In all seriousness, I think we've already got most of the code we want.
(Flood already does or can do some of the things Sander suggested).

> > The major thing it is missing is bucket/brigade/filters - which is 
> > why I'm getting pissy about the API change because I want to move 
> > flood to this.  (It is also missing chunking and pipelining which I 
> > was working on when I got interrupted when I saw how httpd handles 
> > it and started to rewrite the input filtering.)
> > 
> > The one thing I would change in Sander's proposal is that I detest
> > callbacks.
> It should not be hard to build it such that push or pull models could be
> used here.
> There are four points of push/pull:
> 1a) app pushes request into apr-client, which then transfers it onto the
>     network. this is like the output filter chain of httpd.
> 1b) app gives a callback to apr-client, which it uses to pull data and
>     deliver it to the network. this is similar to httpd pulling data via the
>     input filter chain.
> 2a) apr-client pushes response to an app's callback
> 2b) app pulls response from apr-client as it becomes available
> An application can choose 1a or 1b, and 2a or 2b for how it handles the
> request/response process. The question boils down to "who is in control?" In
> 1a and 2b, the app is in control. In 1b and 2a, the library is in control
> (based on network conditions).
> When Sander mentioned callbacks, he was really referring to 2a. (that aspect
> came up in our conversation; we didn't discuss 1b much).
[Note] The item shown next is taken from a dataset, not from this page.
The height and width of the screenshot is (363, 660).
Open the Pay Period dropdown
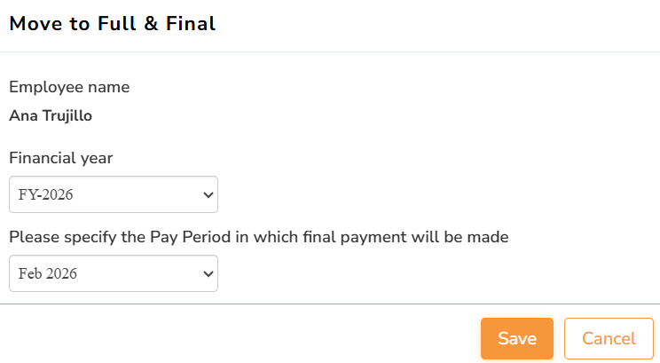(x=113, y=273)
I have no problem with either the push or pull methods, but I wanted to
make the point that flood could benefit from both request generation
brigades/filters as well as response filtering. Flood is designed
right now so that there are phases for both receiving and verifying a
response. We'd like to be able to throw in more than one verification
module (configurable at runtime) and not have to worry about double-copy
overhead and memory constraints.

> > And, I think the API would need to be a bit more formal.
> Absolutely. That is why my previous email mentioned that I'd be happy to see
> a directory / cvs module get started so a roadmap could be created. I would
> want to see the API first, built from our expertise with the brigades and
> filtering systems, and with a lot of the ideas embodied in Neon's APIs.

(once we get it rolling we can move this kind of discussion there and
start writing design docs)

> > And, in discussions with Roy, I think he was thinking a client
> > library should be a part of httpd not APR.  But, I don't care
> > one way or another.  -- justin
> Nah. This has utility outside of httpd. Specifically, Subversion is an
> excellent candidate. I also know that Covalent has a similar library that
> they use internally ("apua", I believe). So that is candidate #2. And then
> you have your flood program for candidate #3. Of course, mod_proxy would use
> it, but that can fall under Roy's httpd placement model.

Justin: when you say "part of httpd" do you mean "a subproject of"?

I don't really care where it goes as long as it can be used independently
of the core httpd source.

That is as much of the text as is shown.